Je suis d'accord pour dire que ça pique, mais en plein débat sur la liberté d'expression, il faut je pense souffrir que d'autres ne nous aiment pas ou soient en désaccord avec nous. Ou bien décider que la liberté de se sentir offensé existe bel et bien et limite la liberté d'expression. Mais on ne peut pas avoir les deux en même temps. Si donc ce sentiment de haine de la France existait en ces termes, je ne suis pas du tout convaincu qu'Erdogan parviendrait à le canaliser, ni d'ailleurs qu'aucun gouvernement des pays concernés n'envisage positivement la chose ou la laisse advenir. Je ne pense pas non plus que les musulmans occidentaux forment un groupe homogène que le président turc pourrait contrôler, ni d'ailleurs que les rôles en seraient alors inversés, puisqu'il ne me semble pas que la laïcité soit persécutée par les musulmans occidentaux. Ce n'est pas non plus l'avis de Jean Baubérot dans La laïcité falsifiée aux éditions La Découverte. Jean Baubérot est le fondateur de la sociologie de la laïcité, et le président de l'Ecole Pratique des Hautes Etudes, où il est professeur émérite.
Je te rejoins sur les critiques que tu formules vis à vis d'Erdogan et de sa politique, mais je me dois de dire que l'islam qu'il défend n'est pas plus radical que celui défendu par l'Arabie Saoudite, notre alliée qui se permet de faire découper en morceaux des opposants politiques dans d'autres pays.

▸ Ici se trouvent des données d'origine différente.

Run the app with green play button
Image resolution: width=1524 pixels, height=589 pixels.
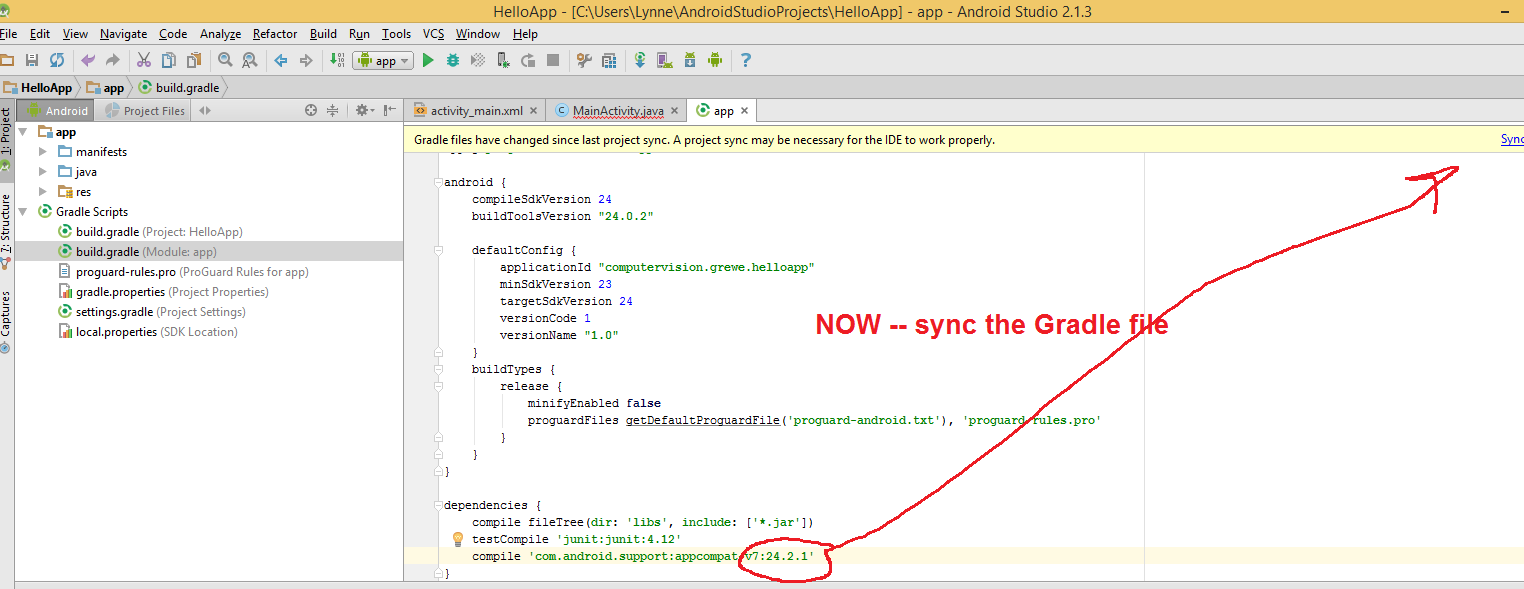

En somme, cher David, je trouve, et je suis sûr que tu me le pardonneras, que ton point de vue est superficiel et relève davantage de la réaction que de l'analyse. Il me semble que tu te contentes de proposer un survol idéologique peu pertinent d'une situation complexe, devant laquelle nous devrions nous présenter avec humilité. Plus que tout, nous devrions respecter ce principe de la Mishna : «אל תסתכל בקנקן אלא במה שיש בו», «Ne regarde pas la jarre, sauf si c'est pour voir ce qu'il y a dedans». Il y a les choses, et les choses telles qu'elles paraissent. Pour s'approcher du discernement, il faut regarder dans les choses, et ne pas s'arrêter devant.